AI/ML Boosts Patient Care and Saves $1.1M for a Medical Services Company
A physician-led medical services company used AI and Machine Learning to predict ER patient volumes, improving scheduling and staffing accuracy. By integrating historical data within their framework platform, they improved forecasting accuracy, leading to significant annual savings while enhancing overall patient satisfaction by reducing wait times.
By The Numbers
- $1.1MAnnual savings
- 85%Accuracy
Challenge
A large, physician-led, outsourced medical service company has contracts with over 800 ERs and treats more than 18M patients per year. Predicting patient arrival behaviors from past data and seasonality trends would deliver significant cost benefits along with providing an enhanced patient experience.
Solutions & Impact
A predictive AI/ML algorithm-based approach was used to analyze historical data, enabling ERs to predict patient patterns and perform time series forecasting. This allowed clinicians to plan the amount of time needed for each patient, along with predicting the appropriate staffing resources needed by utilizing their existing framework and integrating with external systems.

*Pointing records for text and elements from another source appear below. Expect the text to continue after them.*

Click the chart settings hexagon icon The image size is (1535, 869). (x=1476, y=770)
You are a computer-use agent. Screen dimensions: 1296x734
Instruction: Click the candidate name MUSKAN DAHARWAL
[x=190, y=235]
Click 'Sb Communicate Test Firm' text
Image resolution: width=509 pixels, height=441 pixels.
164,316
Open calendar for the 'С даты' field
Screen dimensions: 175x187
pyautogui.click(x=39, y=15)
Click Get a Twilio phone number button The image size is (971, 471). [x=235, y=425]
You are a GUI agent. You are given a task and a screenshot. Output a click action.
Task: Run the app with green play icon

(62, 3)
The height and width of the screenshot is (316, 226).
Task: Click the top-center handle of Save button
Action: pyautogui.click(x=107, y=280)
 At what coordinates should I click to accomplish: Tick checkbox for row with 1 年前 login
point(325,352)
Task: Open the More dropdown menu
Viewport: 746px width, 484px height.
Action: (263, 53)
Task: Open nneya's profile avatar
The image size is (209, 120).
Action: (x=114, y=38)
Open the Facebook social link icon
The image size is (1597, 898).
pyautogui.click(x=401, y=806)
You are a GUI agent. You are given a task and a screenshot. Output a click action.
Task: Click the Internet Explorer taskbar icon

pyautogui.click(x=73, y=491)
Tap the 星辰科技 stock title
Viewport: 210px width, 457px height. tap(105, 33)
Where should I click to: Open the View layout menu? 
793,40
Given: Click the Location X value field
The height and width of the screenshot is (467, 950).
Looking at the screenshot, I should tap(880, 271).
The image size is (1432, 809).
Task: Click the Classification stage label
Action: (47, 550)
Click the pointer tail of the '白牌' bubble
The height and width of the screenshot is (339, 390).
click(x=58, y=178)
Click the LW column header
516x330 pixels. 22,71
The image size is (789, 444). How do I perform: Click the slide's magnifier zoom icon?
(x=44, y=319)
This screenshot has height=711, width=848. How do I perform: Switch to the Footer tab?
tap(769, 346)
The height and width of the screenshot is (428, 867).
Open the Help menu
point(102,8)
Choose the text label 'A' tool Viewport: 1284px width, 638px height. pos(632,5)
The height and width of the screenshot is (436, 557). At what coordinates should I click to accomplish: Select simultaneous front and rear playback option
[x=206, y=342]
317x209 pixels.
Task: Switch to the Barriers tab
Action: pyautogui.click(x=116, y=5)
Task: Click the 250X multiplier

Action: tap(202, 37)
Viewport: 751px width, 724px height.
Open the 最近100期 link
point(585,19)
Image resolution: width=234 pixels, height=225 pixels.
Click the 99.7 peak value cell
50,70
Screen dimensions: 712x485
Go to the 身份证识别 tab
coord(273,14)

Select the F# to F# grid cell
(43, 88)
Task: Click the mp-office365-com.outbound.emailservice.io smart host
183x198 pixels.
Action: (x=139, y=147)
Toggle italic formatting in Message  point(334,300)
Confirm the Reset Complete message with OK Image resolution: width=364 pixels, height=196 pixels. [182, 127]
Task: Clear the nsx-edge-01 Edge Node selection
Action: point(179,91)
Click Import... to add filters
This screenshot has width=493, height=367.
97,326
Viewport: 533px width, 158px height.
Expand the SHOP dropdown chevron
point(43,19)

- Patient patterns generated based on historical data and seasonality with algorithm-based approach
- Allowed for integration with existing frameworks and external systems
- Increased scheduling accuracy
This approach not long assisted clinicians in identifying schedule gaps and effectively managing schedule volume but also increased operational efficiency by minimizing the issues of under or overstaffing leading to increased patient satisfaction and reduced wait times.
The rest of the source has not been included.